Dataset entries
******************************

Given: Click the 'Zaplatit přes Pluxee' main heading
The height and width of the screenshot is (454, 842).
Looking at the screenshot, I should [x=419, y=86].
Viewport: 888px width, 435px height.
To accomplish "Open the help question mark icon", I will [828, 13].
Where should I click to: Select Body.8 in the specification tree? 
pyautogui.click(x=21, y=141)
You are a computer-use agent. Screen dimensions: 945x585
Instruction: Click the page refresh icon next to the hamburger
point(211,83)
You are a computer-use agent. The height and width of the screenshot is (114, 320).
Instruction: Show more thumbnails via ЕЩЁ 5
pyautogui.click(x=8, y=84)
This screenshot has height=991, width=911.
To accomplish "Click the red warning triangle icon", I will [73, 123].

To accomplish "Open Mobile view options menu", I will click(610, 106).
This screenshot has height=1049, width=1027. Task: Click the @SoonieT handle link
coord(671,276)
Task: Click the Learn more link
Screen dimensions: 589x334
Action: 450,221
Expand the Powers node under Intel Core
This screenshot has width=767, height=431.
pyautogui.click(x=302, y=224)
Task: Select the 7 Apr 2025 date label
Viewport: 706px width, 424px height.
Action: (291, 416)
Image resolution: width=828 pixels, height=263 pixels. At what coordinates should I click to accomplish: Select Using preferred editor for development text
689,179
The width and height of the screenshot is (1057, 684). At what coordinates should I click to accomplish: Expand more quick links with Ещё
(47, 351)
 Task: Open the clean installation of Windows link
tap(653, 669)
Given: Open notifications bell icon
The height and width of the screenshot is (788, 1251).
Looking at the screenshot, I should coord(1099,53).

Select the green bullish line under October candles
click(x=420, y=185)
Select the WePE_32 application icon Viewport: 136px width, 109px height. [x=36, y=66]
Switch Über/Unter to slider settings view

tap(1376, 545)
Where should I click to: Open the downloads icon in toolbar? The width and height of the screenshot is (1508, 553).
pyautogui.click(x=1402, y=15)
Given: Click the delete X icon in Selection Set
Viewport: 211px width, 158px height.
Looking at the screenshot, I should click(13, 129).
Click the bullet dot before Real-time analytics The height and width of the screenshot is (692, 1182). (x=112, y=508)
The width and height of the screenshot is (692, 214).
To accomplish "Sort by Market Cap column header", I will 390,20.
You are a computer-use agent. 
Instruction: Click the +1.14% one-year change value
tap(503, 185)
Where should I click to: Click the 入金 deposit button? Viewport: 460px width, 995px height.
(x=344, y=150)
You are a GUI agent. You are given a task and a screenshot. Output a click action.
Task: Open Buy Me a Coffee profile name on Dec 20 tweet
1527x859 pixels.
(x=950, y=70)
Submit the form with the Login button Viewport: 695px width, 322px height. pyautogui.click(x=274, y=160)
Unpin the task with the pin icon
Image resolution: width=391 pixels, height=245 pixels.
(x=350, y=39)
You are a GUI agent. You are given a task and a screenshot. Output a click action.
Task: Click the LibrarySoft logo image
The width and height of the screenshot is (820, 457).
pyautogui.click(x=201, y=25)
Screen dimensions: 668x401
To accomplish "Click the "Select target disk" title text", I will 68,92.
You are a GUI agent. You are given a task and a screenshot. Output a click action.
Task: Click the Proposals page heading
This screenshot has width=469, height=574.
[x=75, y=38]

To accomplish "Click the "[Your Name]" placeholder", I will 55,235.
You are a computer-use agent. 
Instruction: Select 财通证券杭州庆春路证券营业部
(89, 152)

******************************

» REQUIREMENT
Give the data again, unchanged in every line.

» RESULT FOR THIS EXERCISE
Given: Click the 'Zaplatit přes Pluxee' main heading
The height and width of the screenshot is (454, 842).
Looking at the screenshot, I should [x=419, y=86].
Viewport: 888px width, 435px height.
To accomplish "Open the help question mark icon", I will [828, 13].
Where should I click to: Select Body.8 in the specification tree? 
pyautogui.click(x=21, y=141)
You are a computer-use agent. Screen dimensions: 945x585
Instruction: Click the page refresh icon next to the hamburger
point(211,83)
You are a computer-use agent. The height and width of the screenshot is (114, 320).
Instruction: Show more thumbnails via ЕЩЁ 5
pyautogui.click(x=8, y=84)
This screenshot has height=991, width=911.
To accomplish "Click the red warning triangle icon", I will [73, 123].

To accomplish "Open Mobile view options menu", I will click(610, 106).
This screenshot has height=1049, width=1027. Task: Click the @SoonieT handle link
coord(671,276)
Task: Click the Learn more link
Screen dimensions: 589x334
Action: 450,221
Expand the Powers node under Intel Core
This screenshot has width=767, height=431.
pyautogui.click(x=302, y=224)
Task: Select the 7 Apr 2025 date label
Viewport: 706px width, 424px height.
Action: (291, 416)
Image resolution: width=828 pixels, height=263 pixels. At what coordinates should I click to accomplish: Select Using preferred editor for development text
689,179
The width and height of the screenshot is (1057, 684). At what coordinates should I click to accomplish: Expand more quick links with Ещё
(47, 351)
 Task: Open the clean installation of Windows link
tap(653, 669)
Given: Open notifications bell icon
The height and width of the screenshot is (788, 1251).
Looking at the screenshot, I should coord(1099,53).

Select the green bullish line under October candles
click(x=420, y=185)
Select the WePE_32 application icon Viewport: 136px width, 109px height. [x=36, y=66]
Switch Über/Unter to slider settings view

tap(1376, 545)
Where should I click to: Open the downloads icon in toolbar? The width and height of the screenshot is (1508, 553).
pyautogui.click(x=1402, y=15)
Given: Click the delete X icon in Selection Set
Viewport: 211px width, 158px height.
Looking at the screenshot, I should click(13, 129).
Click the bullet dot before Real-time analytics The height and width of the screenshot is (692, 1182). (x=112, y=508)
The width and height of the screenshot is (692, 214).
To accomplish "Sort by Market Cap column header", I will 390,20.
You are a computer-use agent. 
Instruction: Click the +1.14% one-year change value
tap(503, 185)
Where should I click to: Click the 入金 deposit button? Viewport: 460px width, 995px height.
(x=344, y=150)
You are a GUI agent. You are given a task and a screenshot. Output a click action.
Task: Open Buy Me a Coffee profile name on Dec 20 tweet
1527x859 pixels.
(x=950, y=70)
Submit the form with the Login button Viewport: 695px width, 322px height. pyautogui.click(x=274, y=160)
Unpin the task with the pin icon
Image resolution: width=391 pixels, height=245 pixels.
(x=350, y=39)
You are a GUI agent. You are given a task and a screenshot. Output a click action.
Task: Click the LibrarySoft logo image
The width and height of the screenshot is (820, 457).
pyautogui.click(x=201, y=25)
Screen dimensions: 668x401
To accomplish "Click the "Select target disk" title text", I will 68,92.
You are a GUI agent. You are given a task and a screenshot. Output a click action.
Task: Click the Proposals page heading
This screenshot has width=469, height=574.
[x=75, y=38]

To accomplish "Click the "[Your Name]" placeholder", I will 55,235.
You are a computer-use agent. 
Instruction: Select 财通证券杭州庆春路证券营业部
(89, 152)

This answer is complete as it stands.